Même s’il n’est pas le premier cinéaste burkinabé à la cinématographie importante, Idrissa Oudréago est sans doute celui qui contribua le premier à faire connaître son pays à un public international. Un pays dont le rôle dans l’histoire du cinéma n’est plus à démontrer, avec son école de cinéma, puis la création, en 1969, du Fespaco (festival panafricain de cinéma de Ouagadougou), la plus importante manifestation consacrée au septième art africain. En 1990, Ouédraogo reçoit au Festival de Cannes le prix du jury pour Tilaï. Un an plus tôt, il réalisait Yaaba (« grand-mère » en moré, l’une des langues du Burkina Faso). Un film central dans une œuvre qui n’a jamais cessé de décrypter les relations humaines, les liens entre les hommes et leur terre, les fondements de pratiques traditionnelles ancestrales. Au cœur de Yaaba, les liens intergénérationnels, mais aussi les préjugés. Yaaba s’empare du conte, du mythe, pour construire des personnages à la fois ancrés dans un espace-temps précis, et une universalité plus globale. Il est pourtant difficile de parler d’individualité, voire de « personnage », tant il est vrai que les sociétés noires africaines ont davantage le groupe au cœur de leur fonctionnement, et « mettent plus l’accent (…) sur la solidarité que sur les besoins de l’individu, plus sur la communion des personnages que sur leur autonomie. » (Senghor, « Sur le socialisme africain », cité par Élisabeth Lequeret dans « Le Cinéma africain » – les Petits Cahiers des Cahiers du cinéma).

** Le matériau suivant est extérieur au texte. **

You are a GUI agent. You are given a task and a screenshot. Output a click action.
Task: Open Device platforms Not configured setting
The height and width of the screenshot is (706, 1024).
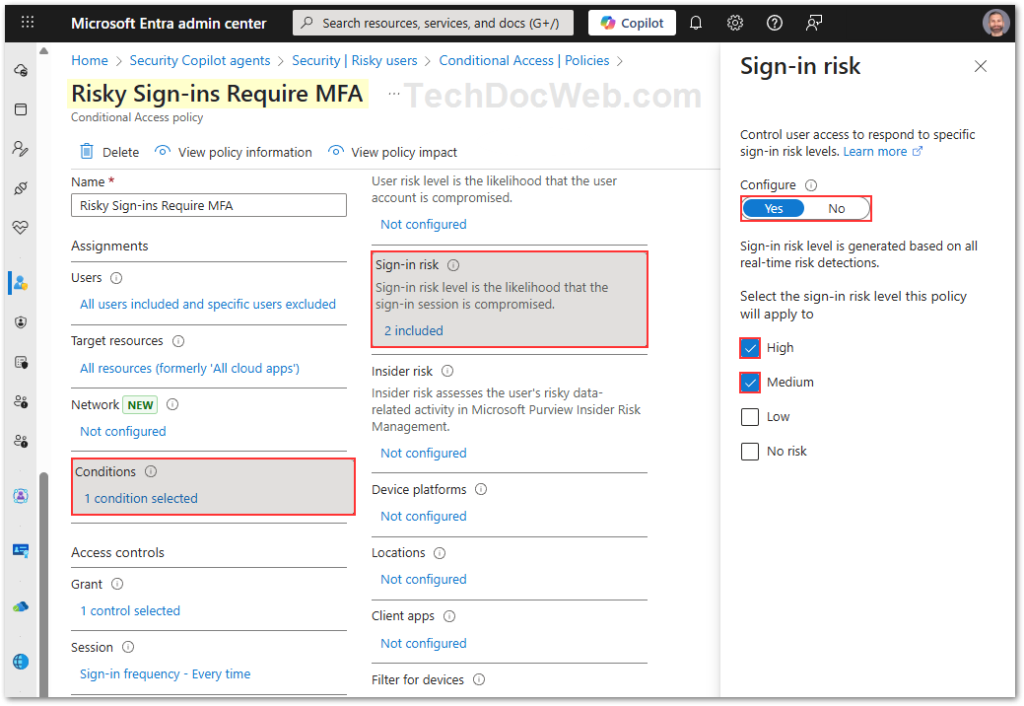click(423, 516)
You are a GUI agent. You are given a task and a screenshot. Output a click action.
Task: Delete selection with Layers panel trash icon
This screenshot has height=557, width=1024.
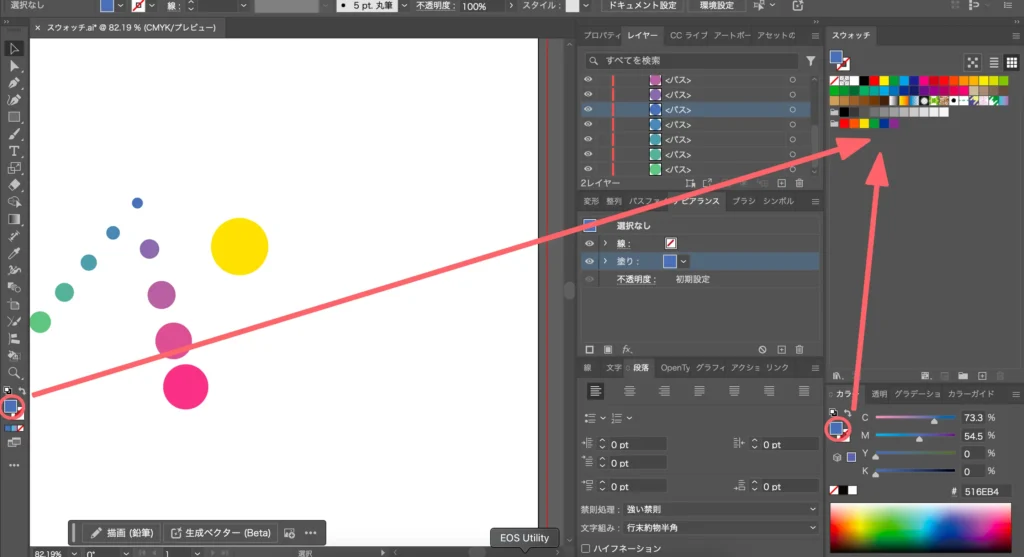[799, 183]
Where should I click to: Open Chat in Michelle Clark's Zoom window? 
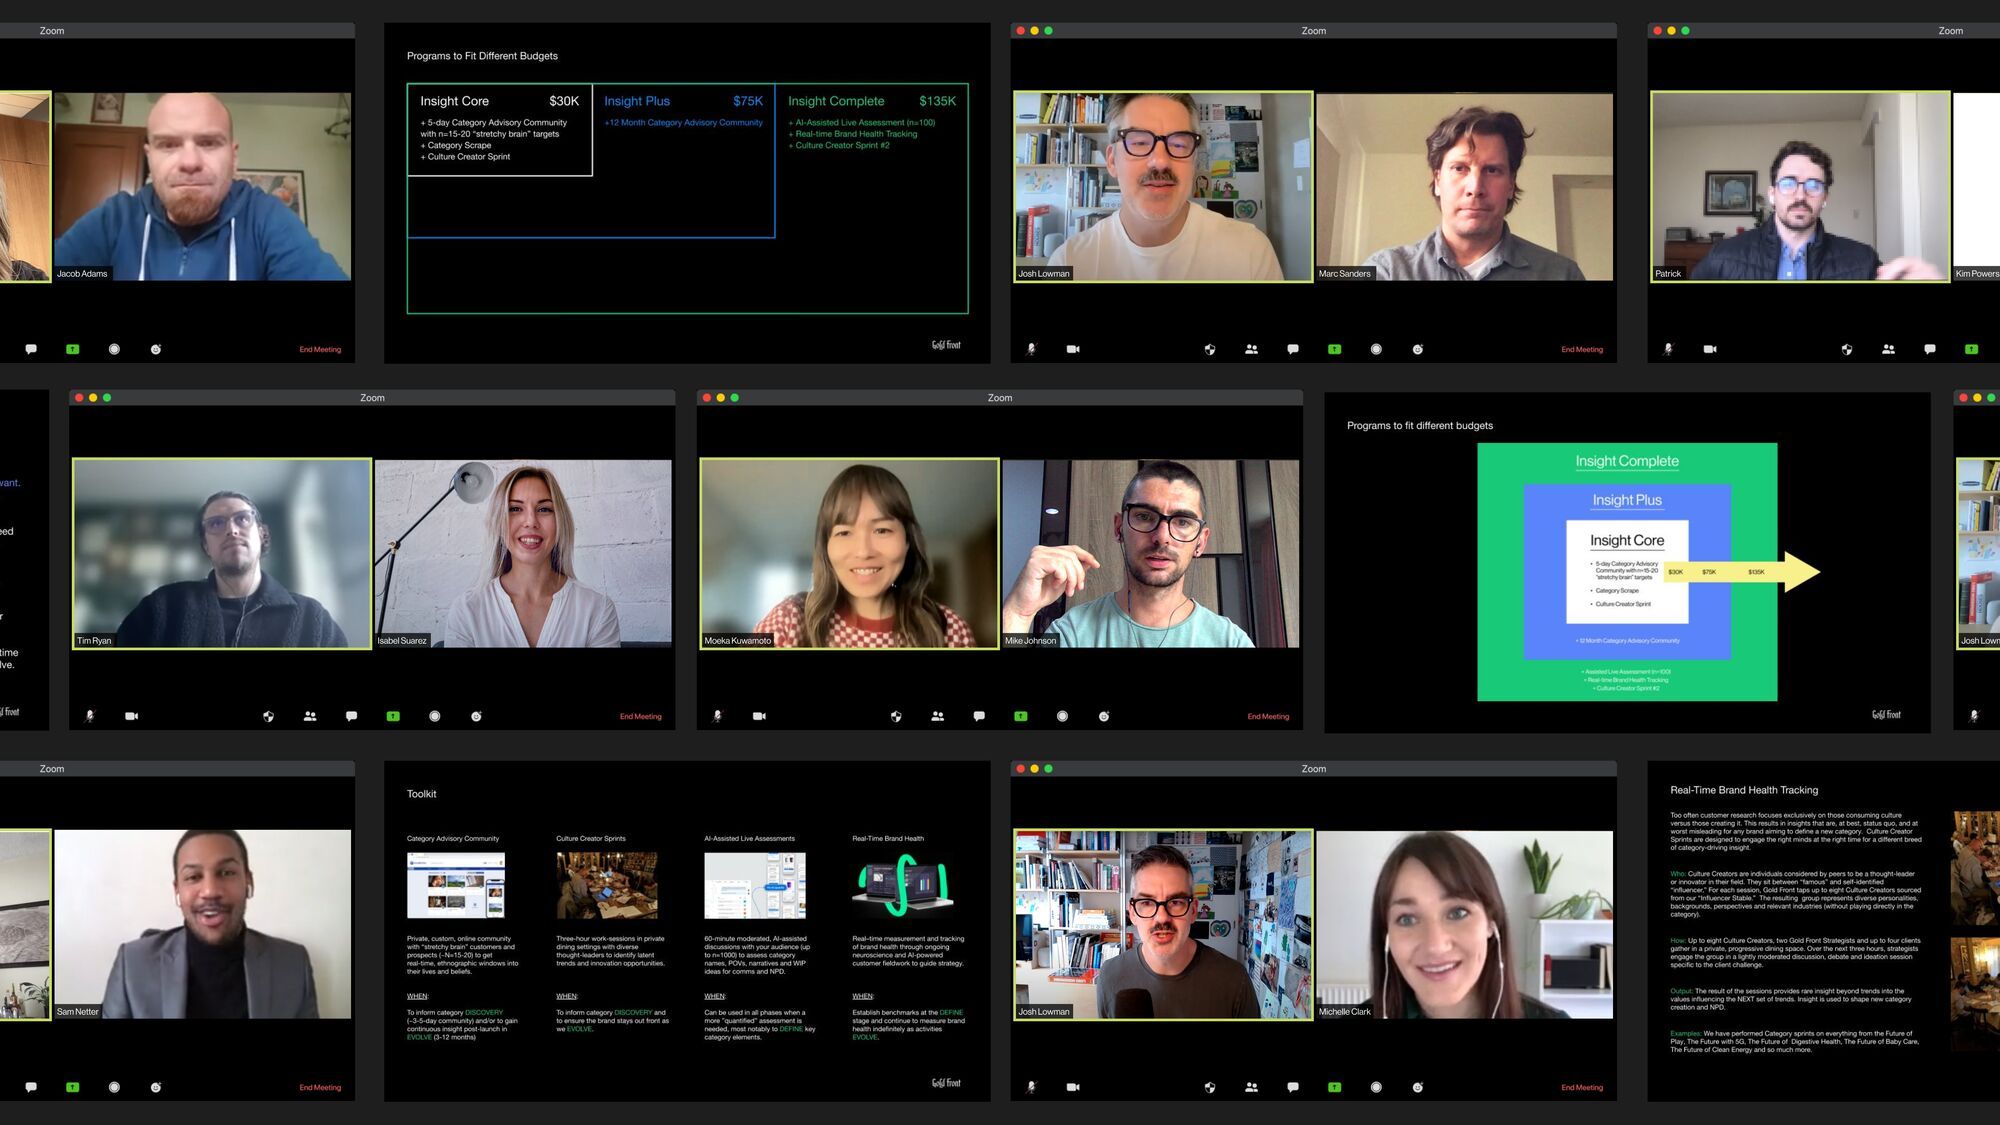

Dans Yaaba, Ouédraogo casse quelque peu cet état de fait : la solidarité du groupe est ici précisément battue en brèche. La grand-mère du film est un personnage à la marge, éjectée du groupe, un être perçu comme étrange, à part. Elle prend à sa charge tous les maux du village, les enfants la craignent, les adultes en font l’explication de leurs problèmes. Un seul mot la caractérise au regard du groupe : sorcière. Tout l’intérêt du film n’est pas de dénoncer cette injustice, mais bien de s’intéresser au mouvement qui va la sortir de cette qualification de sorcellerie. Yaaba est bien davantage un film initiatique et, de ce point de vue, complètement universel, qu’un film sur une regrettable coutume. Le mouvement est porté par un tout jeune garçon, Bila, qui se transforme au contact de la grand-mère. Les habitants du village la considèrent comme une sorcière, quand seuls l’enfant perçoit son humanité, sa singularité. C’est justement en se détachant du fonctionnement de groupe, en expérimentant dans la rencontre avec cette grand-mère la singularité de l’individu, que Bila se hisse lui aussi au rang d’individualité : il devient un homme, non pas un « homme africain » avec les clichés qui accompagnent et enferment cette expression, mais un homme tout court.
Yaaba reprend ainsi tout ce qui fonde la démarche cinématographique de Ouédraogo, cinéaste de la terre, du regard, de l’altérité. L’histoire de ses personnages est inscrite dans l’histoire d’un pays, voire d’un continent. Ouédraogo se réapproprie l’espace essentiel du village, qu’il filme à la fois dans sa globalité (la société d’un village africain), et pour des individus détachés du cadre enfermant du village (la grand-mère et Bila). En mettant en scène ces deux héros qu’a priori tout sépare, Ouédraogo a offert au spectateur l’une des plus belles rencontres : deux regards, deux visages, la jeunesse et la vieillesse qui se reconnaissent dans leur humanité, dans une lumière à la fois crue et douce d’une savane sauvage. « L’Afrique, ce n’est pas seulement celle des masques, des danses, des cases. C’est aussi celle de l’amitié, de l’amour, de la réflexion sur le monde…» Une maxime d’Idrissa Ouedraogo qu’il a hissé, de manière ô combien réussie, au rang de vérité avec Yaaba.